The MLS Home Price Index composite benchmark price for all residential properties in Metro Vancouver fell to $1,235,900 in June. Although also a 2.2% decrease over the past three months, the price is still up 12.4% annually.

The biggest month-over-month change was seen in Port Coquitlam where prices fell 4.1%. It was closely followed by Coquitlam and Maple Ridge, both of which saw 3.9% drops in home prices from May.

“We’re seeing downward pressure on home prices as we enter summer in Metro Vancouver due to declining home buyer activity, not increased supply,” said REBGV Chair Daniel John. “To meet Metro Vancouver’s long-term housing demands, we still need to significantly increase housing supply.”  

Indeed, home sales plummeted in June, totalling just 2,444 -- a 35% decrease from June 2021 and a 16.2% drop from just one month prior.
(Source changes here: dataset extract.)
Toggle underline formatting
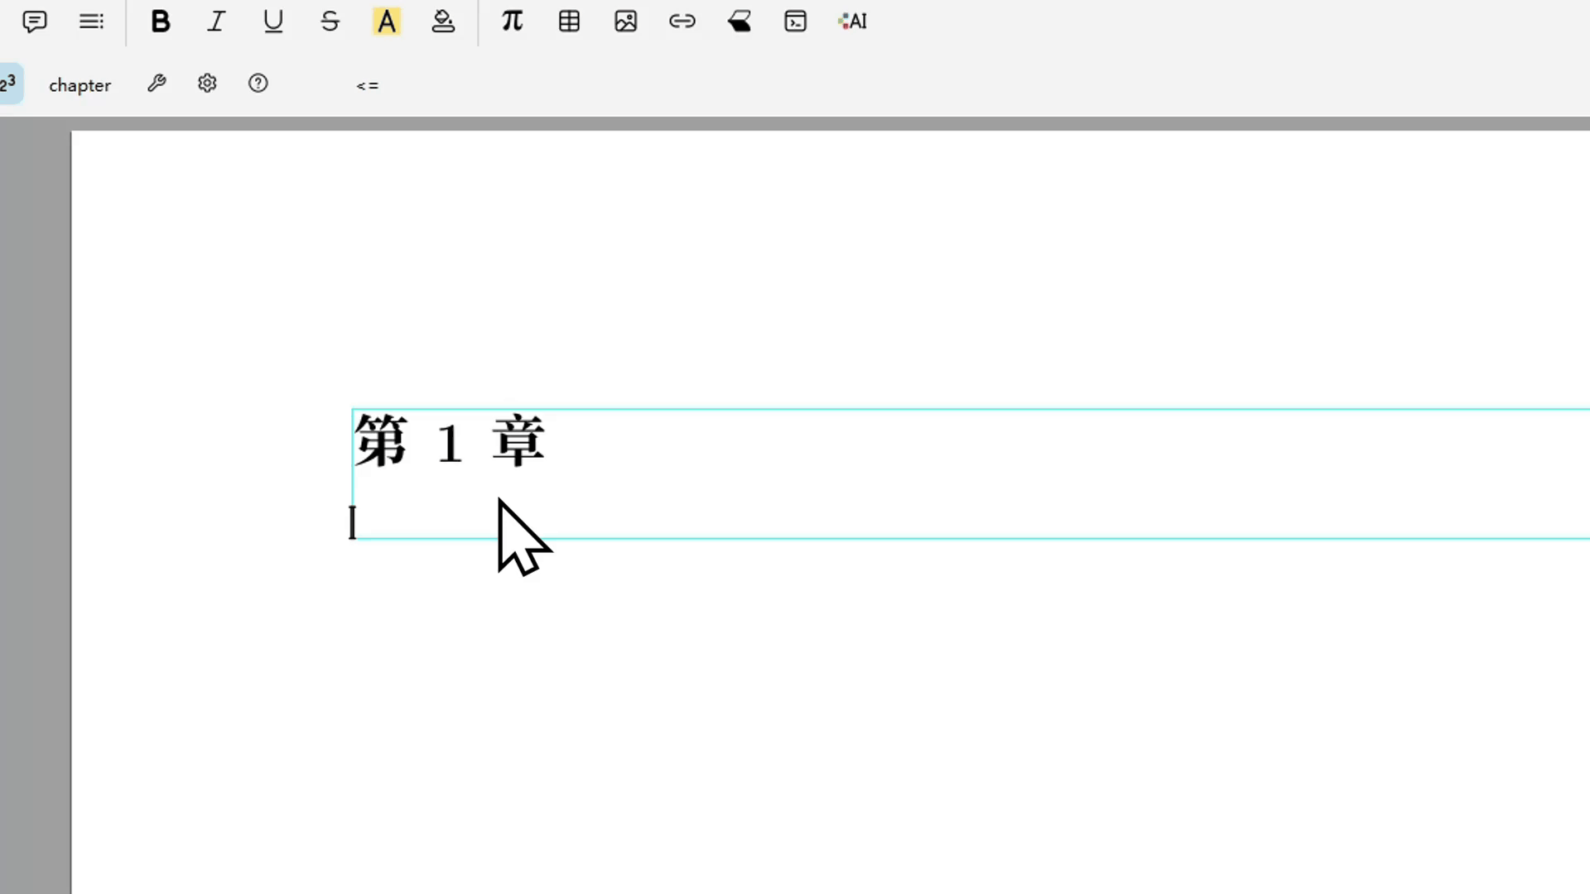(x=273, y=21)
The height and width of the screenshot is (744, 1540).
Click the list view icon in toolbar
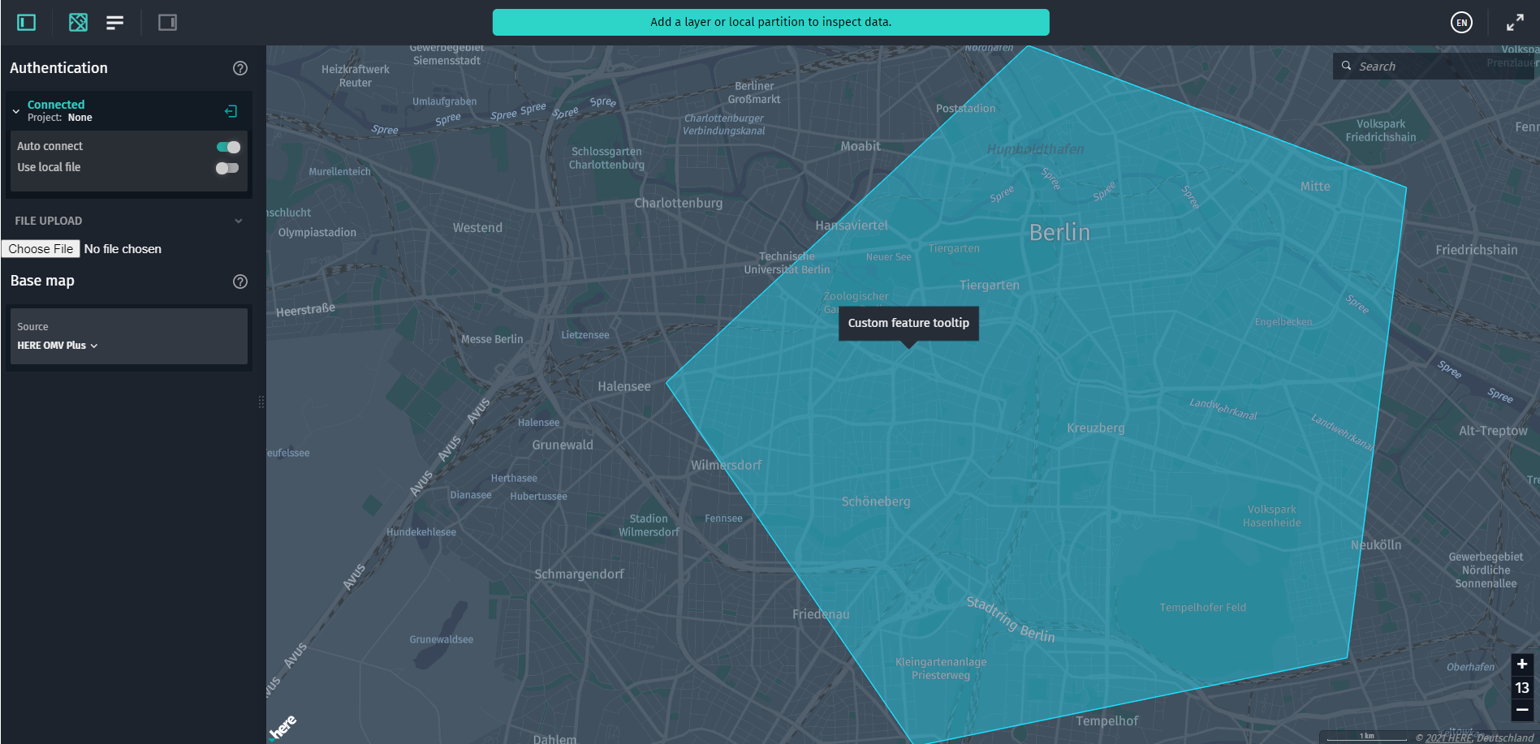[114, 22]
Detached home sales saw the biggest change, falling 48.3% year over year. Attached home sales were down 36% annually, and apartment sales down a slightly more modest 25.3%.

At the same time, new listings are also down, falling 17.6% from May to June to a new total of 5,256. This is also a 10.1% decrease from the same time last year. But when looking at the total number of homes currently listed on the Metro Vancouver MLS, it's up 4.1% from May.

"Home buyers have more selection to choose from and more time to make decisions than they did over the past year," John said. "Rising interest rates and inflationary concerns are making buyers more cautious in today’s housing market, which is allowing listings to accumulate."

Although prices have slipped, Metro Vancouver is nowhere near a buyer's market yet. Typically a sustained sales-to-active-listings ratio below 12% will put downward pressure on home prices meanwhile a ratio above 20% will exert upward price pressure. In June, the sales-to-active-listings ratio sat at 23.4% -- well within the upward pressure range.

When looking at individual property types, the ratios plays out differently. For townhomes and apartments it's 31.5% and 30.2%, respectively. But for detached homes, it's a much lower 14.3% -- noticeably closer to the downward pressure range.